Help with carb Issues. | GTAMotorcycle.com

Help with carb Issues.

peterm15

Well-known member
99 Yamaha Vstar 650

So my bike sat for a few years, carbs were drained before hand.

Beginning of the season, no issues with starting or running, a little popping because of a gutted exhaust. So I went ahead, changed the air box out for a pod system, cleaned and jetted the carbs to the recommended jet for the gut/pod. (I can't recall the size off hand)

Replaced the intake boots and o rings as they were cracked. Synced the carbs, adjusted the mixture, replaced fuel filter, plugs, all oils etc . Getting it ready to do.

Now after 300km the bike has massive hesitation at lower RPM, starting to move etc. I've played with the mixture screws with no luck or improvements. I have noticed that the idle fluctuations depending on the lean of the bike. On the stand is a little low, increases as you go from left lean to right side lean.

Any suggestions on what it could be? Floats? If that's my next test any informative write ups on how to test the floats without the Yamaha fuel gauge?

Thanks for any help.

- [DATASET EXCERPTS]
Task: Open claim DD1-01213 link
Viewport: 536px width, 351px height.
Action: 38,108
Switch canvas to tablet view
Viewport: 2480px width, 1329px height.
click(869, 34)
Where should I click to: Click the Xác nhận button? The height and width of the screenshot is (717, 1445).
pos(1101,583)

- [TO DO]
1. In the carburetor troubleshooting post, what happens to the idle as the bike goes from a left lean to a right lean?
2. Transcribe the stretch of the records from the line containing "Where should I" through the end of the records.

- [SOLVED TASKS]
1. The idle increases.

2.
Where should I click to: Click the Xác nhận button? The height and width of the screenshot is (717, 1445).
pos(1101,583)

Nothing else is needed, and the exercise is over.